I've built a paywalled CMS + invoicing system for a client and I need to get more stringent with my testing.
I keep all my data in a Django ORM and have a bunch of Celery tasks that run at different intervals that makes sure that new invoices and invoice reminders get sent and cuts of access when users don't pay their invoices.
For example I'd like to be a able to run a test that:
Creates a new user and generates an invoice for X days of access to the site
Simulates the passing of X + 1 days, and runs all the tasks I've got set up in Celery.
Checks that a new invoice for an other X days has been issued to the user.
The KISS approach I've come up with so far is to do all the testing on a separate machine and actually manipulate the date/time at the OS-level. So the testing script would:
Set the system date to day 1
Create a new user and generate the first invoice for X days of access
Advance then system date 1 day. Run all my celery tasks. Repeat until X + 1 days have "passed"
Check that a new invoice has been issued
It's a bit clunky but I think it might work. Any other ideas on how to get it done?

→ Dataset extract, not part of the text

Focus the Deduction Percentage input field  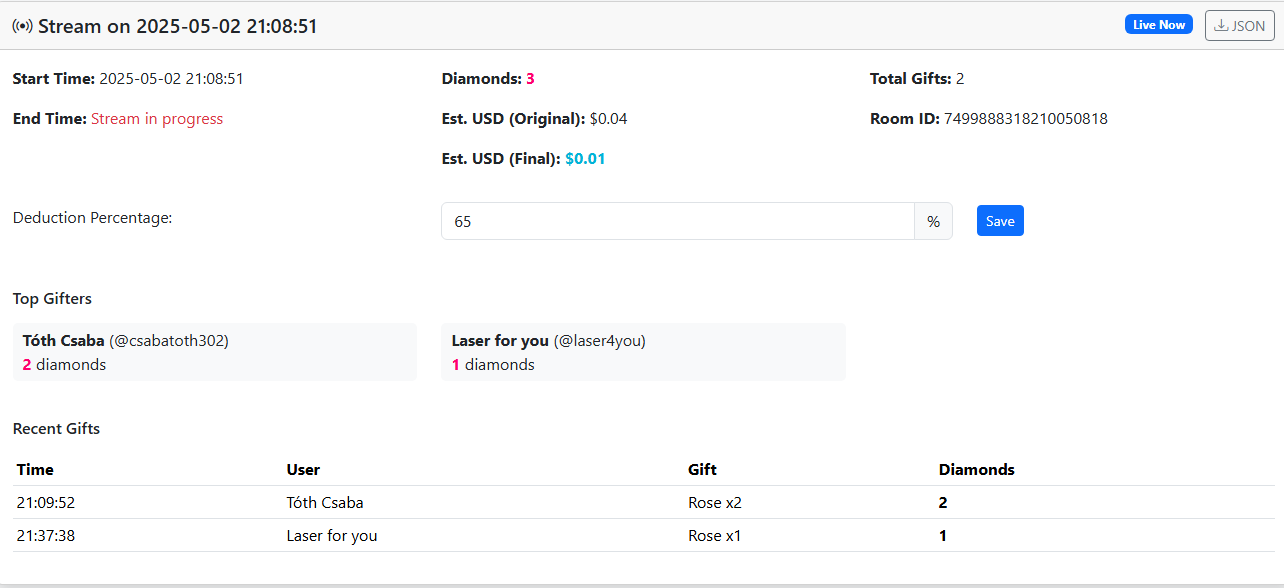pos(677,221)
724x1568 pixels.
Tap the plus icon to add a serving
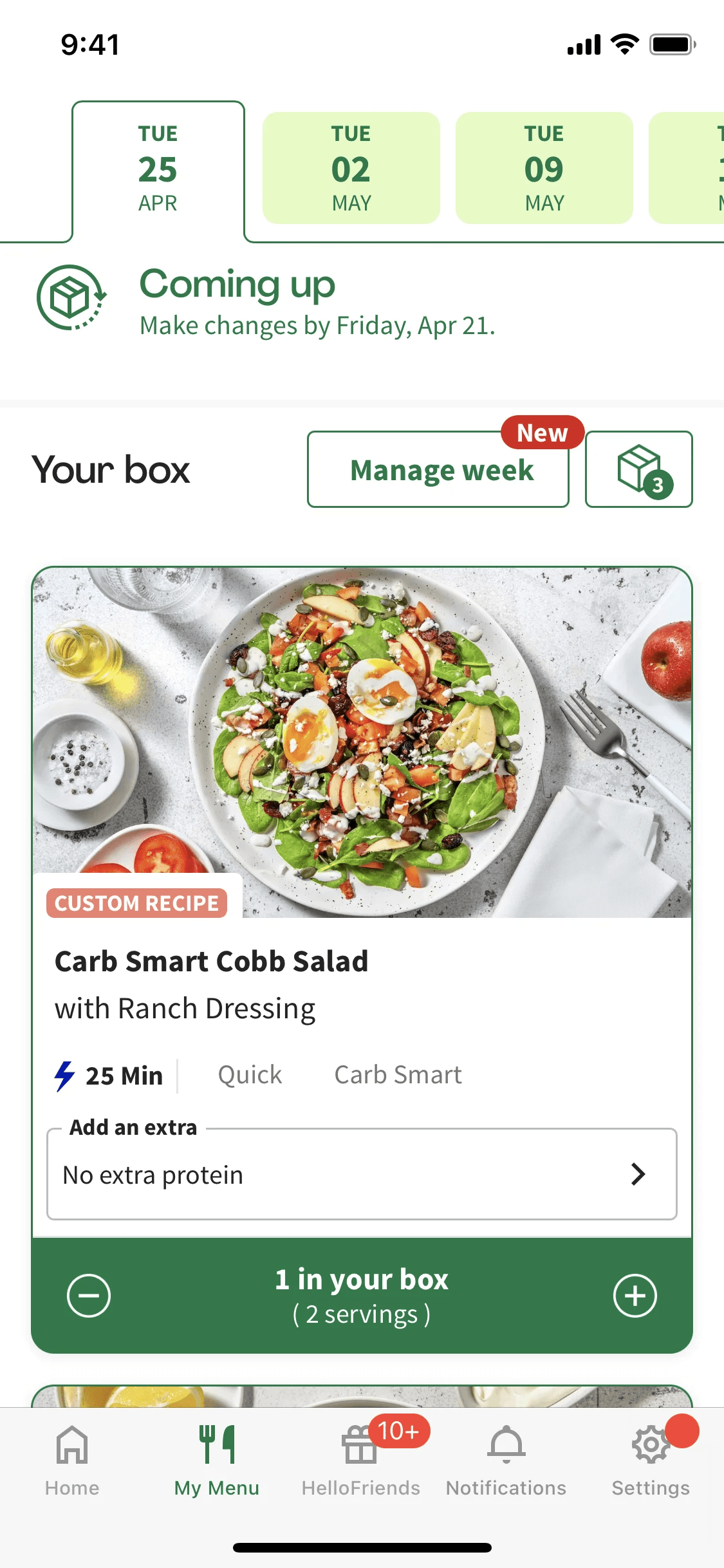pos(635,1295)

You can use mock to change the return value of the function you use to get the time (datetime.datetime.now
for example).
There are various ways to do so (see the mock documentation), but here is one :
import unittest
import datetime
from mock import patch
class SomeTestCase(unittest.TestCase):
def setUp(self):
self.time = datetime.datetime(2012, 5, 18)
class fakedatetime(datetime.datetime):
@classmethod
def now(cls):
return self.time
patcher = patch('datetime.datetime', fakedatetime)
self.addCleanup(patcher.stop)
patcher.start()
def test_something(self):
self.assertEqual(datetime.datetime.now(), datetime.datetime(2012, 5, 18))
self.time = datetime.datetime(2012, 5, 20)
self.assertEqual(datetime.datetime.now(), datetime.datetime(2012, 5, 20))
Because we can't replace directly datetime.datetime.now
, we create a fake datetime class that does everything the same way, except returning a constant value when now is called.
Without the use of a special mock library, I propose to prepare the code for being in mock-up-mode (probably by a global variable). In mock-up-mode instead of calling the normal time-function (like time.time() or whatever) you could call a mock-up time-function which returns whatever you need in your special case.
I would vote down for changing the system time. That does not seem like a unit test but rather like a functional test as it cannot be done in parallel to anything else on that machine.